• 4 min de lectura
• 4 min de lectura

Os esforços de longa data para selecionar um novo operador de concessão para o principal porto da Costa Rica e para modernizar as operações encontraram um novo obstáculo depois que a ICTSI (International Container Terminal Services) das Filipinas apresentou um recurso contra o processo de licitação. A Controladoria-Geral da República da Costa Rica anunciou na terça-feira que aceitou os dois recursos e iniciará um processo de revisão.
O Instituto Costarriquenho de Portos do Pacífico (INCOP) havia anunciado em março que selecionou a única proposta na rodada final da concorrência para uma nova concessão de 30 anos para o principal porto do Pacífico da Costa Rica. Puerto Caldera lida com uma parte significativa do comércio marítimo do país. No entanto, nos últimos anos, tem sido atormentado por congestionamentos, operando por vezes acima de 100 por cento da capacidade. Em 2025, um dos principais jornais do país descreveu o porto como perto do colapapso total.
O INCOP informou no final de 2024 que 23 empresas internacionais estavam a manifestar interesse numa concessão para modernizar e operar o porto. A atual concessão detida por um consórcio denominado Sociedad Portuaria de Caldera está programada para expirar em 11 de agosto de 2026. O INCOP propôs uma nova concessão de 30 anos que incluiria construção e manutenção, bem como a modernização da capacidade de contêineres secos e refrigerados, carga geral, granéis secos e líquidos. Navios de cruzeiro também fazem escala no porto.
No início de 2026, o INCOP informou que restava apenas um licitante qualificado, um consórcio entre a APM Terminals da Maersk e a Hapag-Lloyd, juntamente com parte do consórcio existente. A ICTSI, segundo eles, havia sido excluída da rodada final porque "não conseguiu passar na fase de admissibilidade técnica". Relatos diziam que a ICTSI havia sido solicitada a esclarecer informações financeiras que havia enviado durante a qualificação.
O INCOP anunciou que estava a recomendar a proposta da coligação Maersk-Hapag, conhecida como Consórcio Sunset, para o contrato de 30 anos.

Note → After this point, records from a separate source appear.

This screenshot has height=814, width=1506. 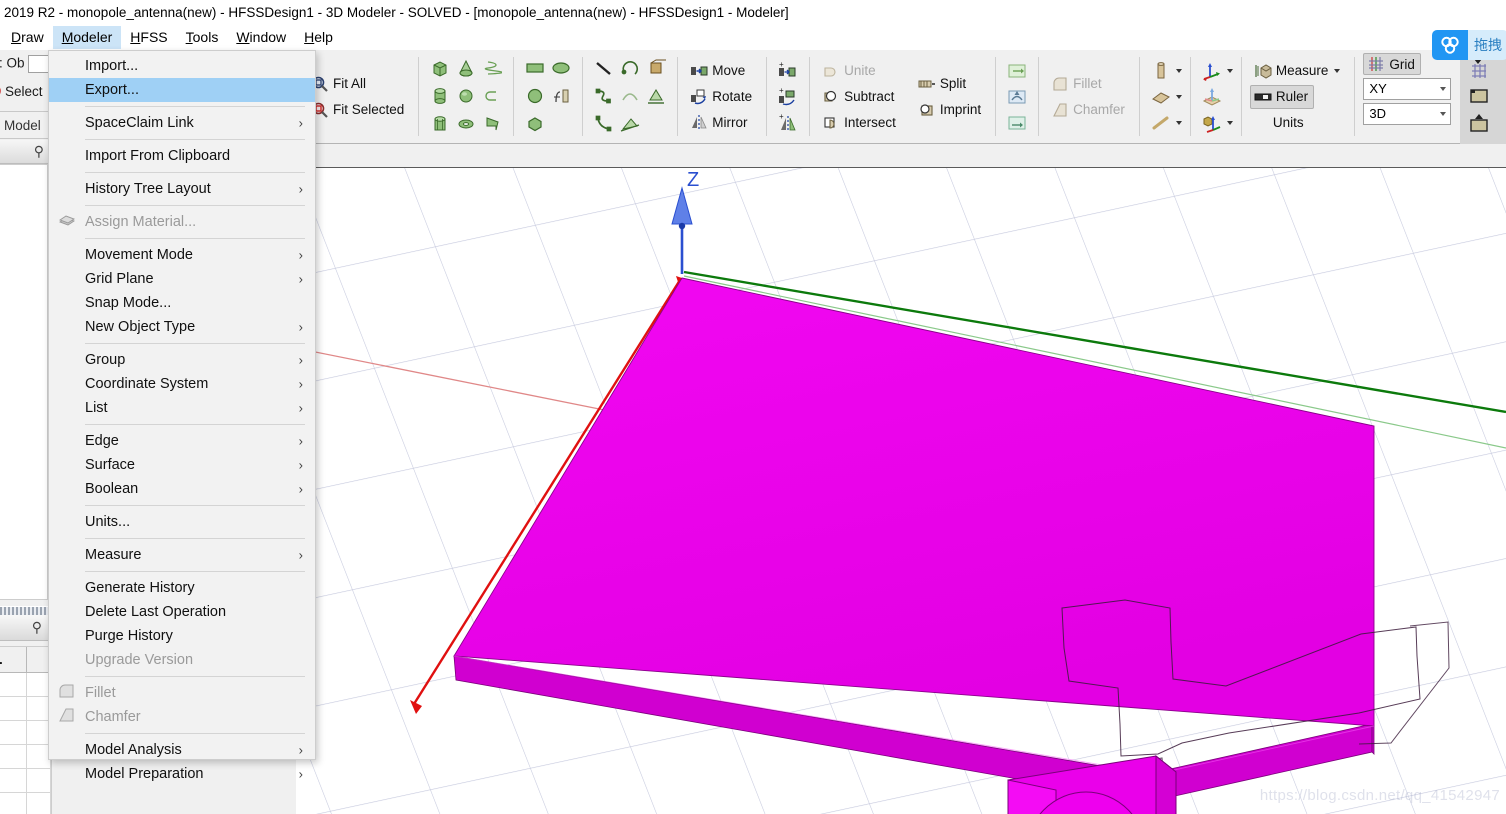 What do you see at coordinates (87, 37) in the screenshot?
I see `menu-modeler: Modeler` at bounding box center [87, 37].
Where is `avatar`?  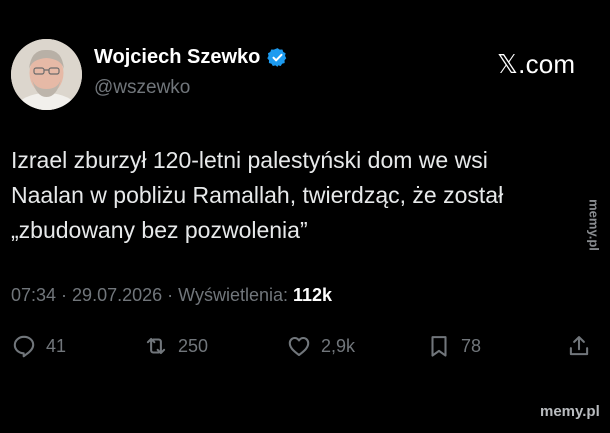
avatar is located at coordinates (46, 74).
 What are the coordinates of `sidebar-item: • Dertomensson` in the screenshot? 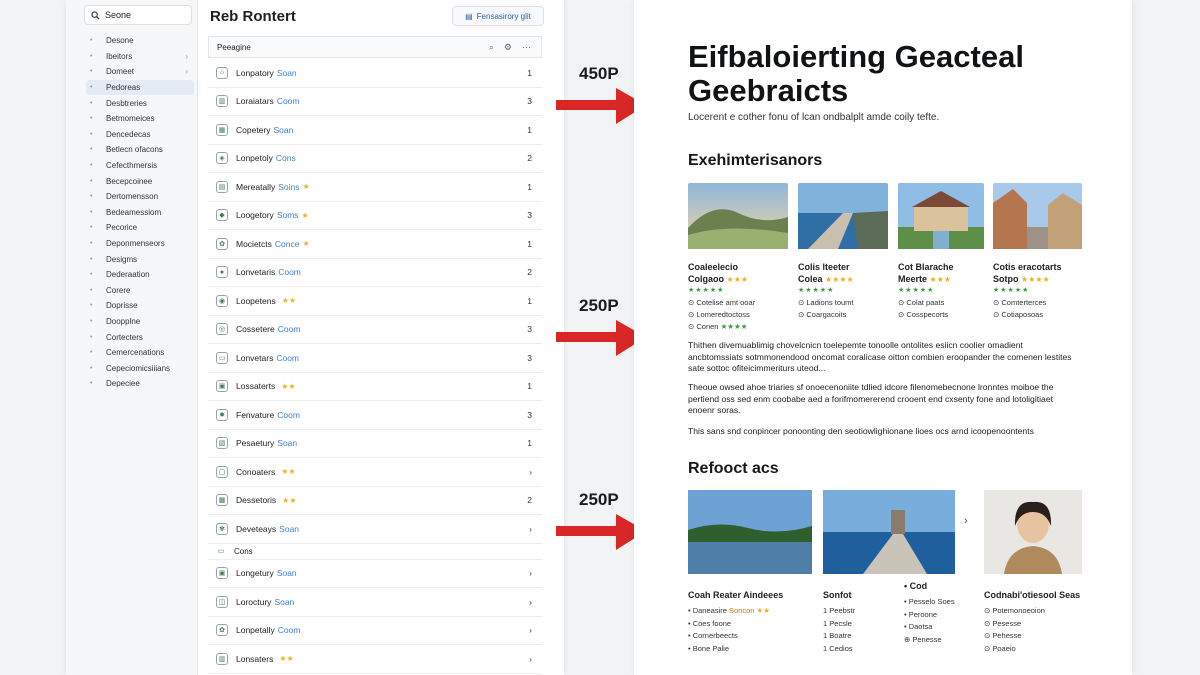 It's located at (140, 197).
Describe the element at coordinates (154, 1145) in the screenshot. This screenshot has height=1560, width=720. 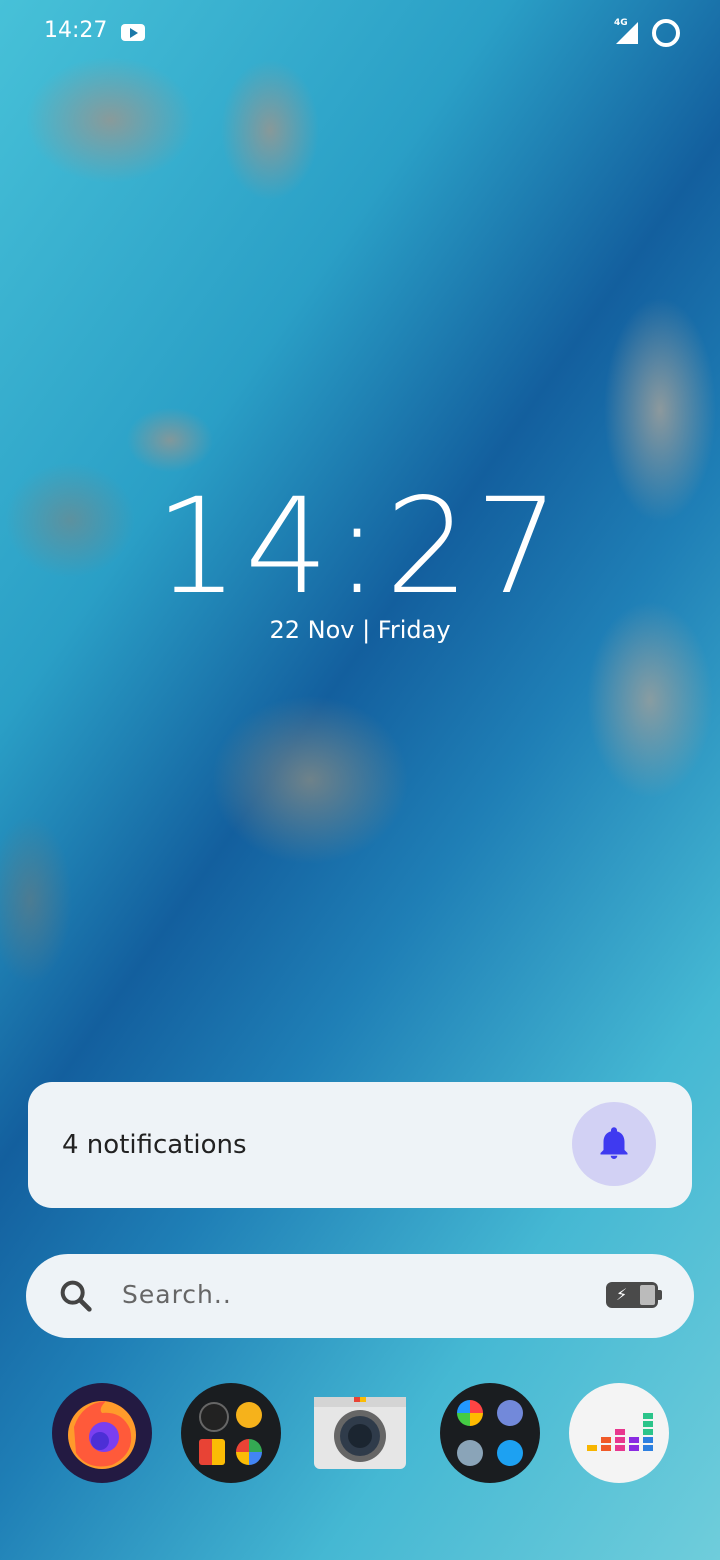
I see `notifications-count: 4 notifications` at that location.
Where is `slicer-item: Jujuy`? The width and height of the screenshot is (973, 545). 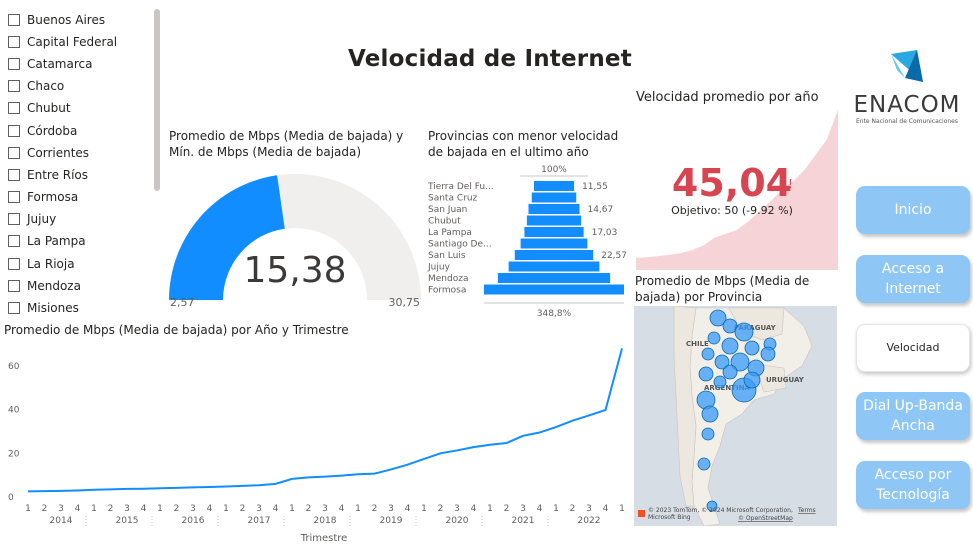 slicer-item: Jujuy is located at coordinates (32, 219).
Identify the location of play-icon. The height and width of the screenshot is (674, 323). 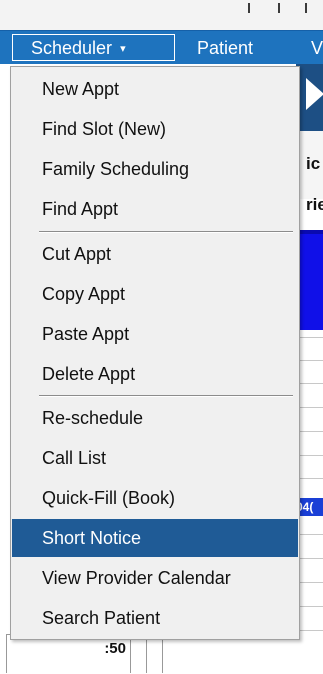
(314, 94).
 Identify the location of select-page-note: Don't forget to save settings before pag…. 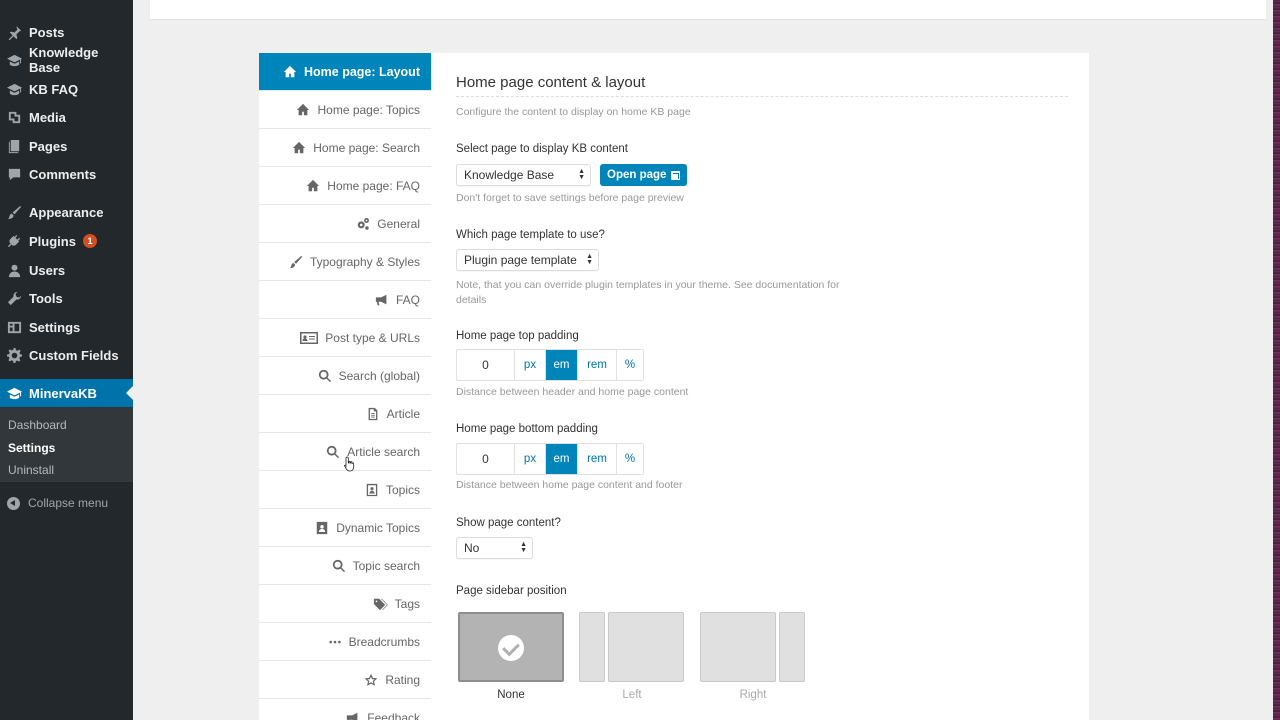
(570, 198).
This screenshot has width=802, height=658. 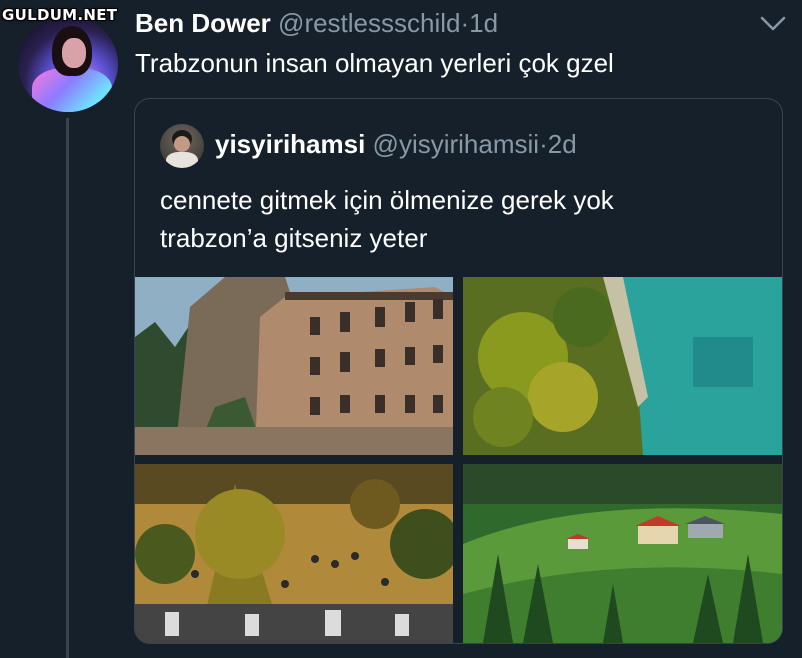 I want to click on author-handle: @restlessschild, so click(x=369, y=23).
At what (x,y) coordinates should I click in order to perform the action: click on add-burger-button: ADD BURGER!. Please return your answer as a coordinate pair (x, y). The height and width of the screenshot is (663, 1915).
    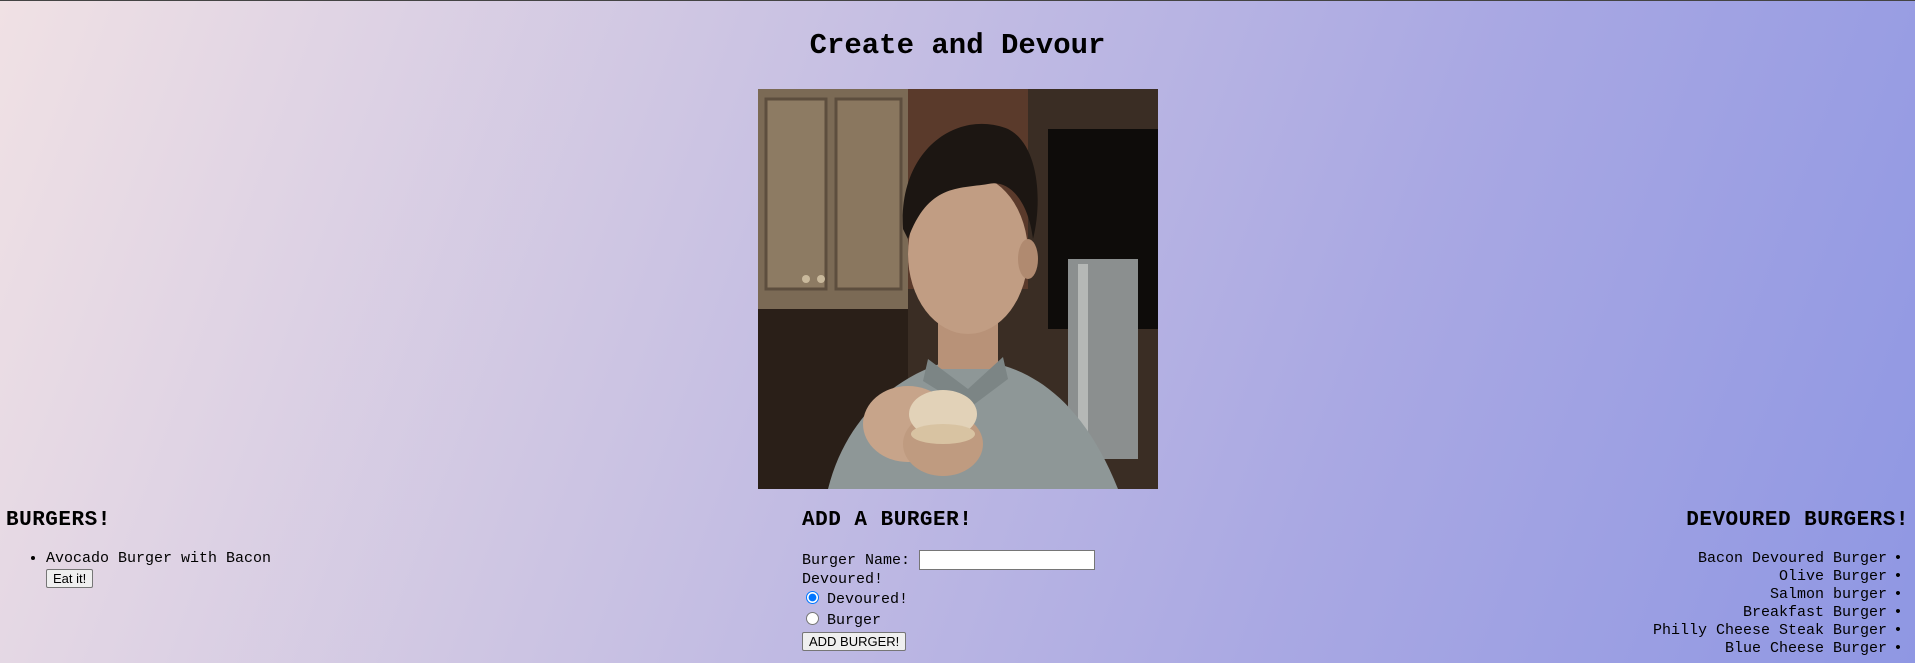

A proposta apresentada previa a modernização do porto para possivelmente triplicar a capacidade de contêineres. Disseram que antecipavam que o porto atingiria quase um milhão de TEU. Disseram que o manuseio de carga fracionada poderia ser expandido para 5 milhões de toneladas por ano. Funcionários do governo estimaram o investimento em US$ 600 milhões para os terminais de contêineres, granéis e carga geral. Eles projetaram que o volume total aumentaria de 6 milhões para 11 milhões de toneladas e as escalas de navios de 600 para 900 por ano.
A ICTSI apresentou dois recursos separados. Primeiro, alega uma desqualificação indevida, afirmando que os critérios foram alterados durante o processo. Disseram também que houve "graves deficiências de transparência no processo". Afirmam que o processo foi opaco e "cheio de irregularidades".
Num segundo recurso, alegam problemas no projeto da modificação proposta para o porto. Também questionam a estrutura do consórcio vencedor.
A Controladoria-Geral aceitou ambos os recursos para revisão. Está a dar ao consórcio e ao INCOP cinco dias para apresentar as respostas iniciais. O prazo legal é de 40 dias úteis para uma resolução.
Os relatórios destacam que o tempo está a esgotar-se, com a atual concessão programada para expirar em 11 de agosto. Além disso, o contrato de serviços de reboque terminará em 12 de dezembro.
É a segunda vez que a ICTSI e a Maersk se enfrentam num recurso a um processo de licitação. A Transnet na África do Sul selecionou a ICTSI como vencedora da licitação para as operações em Durban. A APM Terminals ficou em segundo lugar e contestou o processo, levando-o a tribunal, alegando problemas com a licitação. Os recursos foram rejeitados, e a concessão foi concluída em dezembro de 2025, com a ICTSI a iniciar um acordo de 25 anos para modernizar e atualizar as operações em Durban, outro porto global que tem sido atormentado por problemas operacionais nos últimos anos.